● **READING PASSAGE**
# Happy 1St Birthday Earl, Barca, Varro, Crixus & Xena.



## Elvisfink (Oct 13, 2008)

I can't believe they're turning 1 year old today. Post up those photos!

Earl one week shy of 1 year and weighing in at 48lbs.


----------



## Elvisfink (Oct 13, 2008)

I filmed this Sunday of Earl working on his Stand Stay for Inspection.






YouTube - Earl stand stay


----------



## Mach0 (Mar 28, 2010)

Happy bday!!!


----------



## pitbullmamanatl (Jun 1, 2010)

Happy birthday, Sexy Boy; in addition, happy birthday to Barca, Varro, Crixus, and Xena!


----------



## 9361 (Jun 25, 2009)

Happy Birthday Puppies! I remember seeing these guys born on the video Lisa posted! I can't believe they are a year already! Earl is such a gorgeous guy!!!


----------



## Black Rabbit (Nov 14, 2009)

Awww Great pics I can't believe there a year old already.


----------



## circlemkennels (Aug 29, 2010)

happy bday guys!!!! earl looks awesome!!!


----------



## Nizmo (Jan 15, 2009)

HAPPY BDAY!!!!
looking good as always!!!


----------



## PatienceFlame (Dec 22, 2009)

HAPPY BIRTHDAY PUPS!


----------



## cEElint (Oct 6, 2009)

Wow. Earl has turned into one handsome guy.. happy bday to all the puppies.. or should I say ex-puppies


----------



## American_Pit13 (Apr 23, 2007)

My husband was waiting for me to get home so we could get some pics I will post n a bit. Happy birthday to the whole litter!


----------



## angelbaby (Feb 4, 2010)

Happybirthday ,he has grown so much looks amazing.


----------



## AdrianVall (Dec 16, 2009)

● **RECORDED DATA**

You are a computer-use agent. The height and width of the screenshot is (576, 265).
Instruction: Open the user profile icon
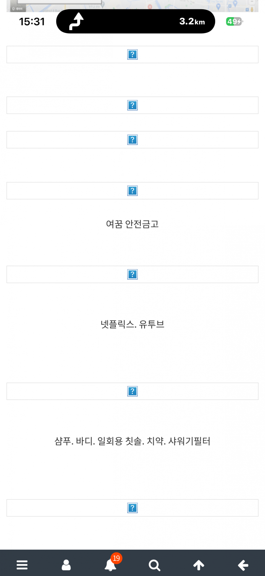[66, 565]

● **WHAT YOU WILL DO**
According to the birthday thread, how much did Earl weigh when he was one week shy of 1 year old?

● **TASK RESPONSE**
48 lbs.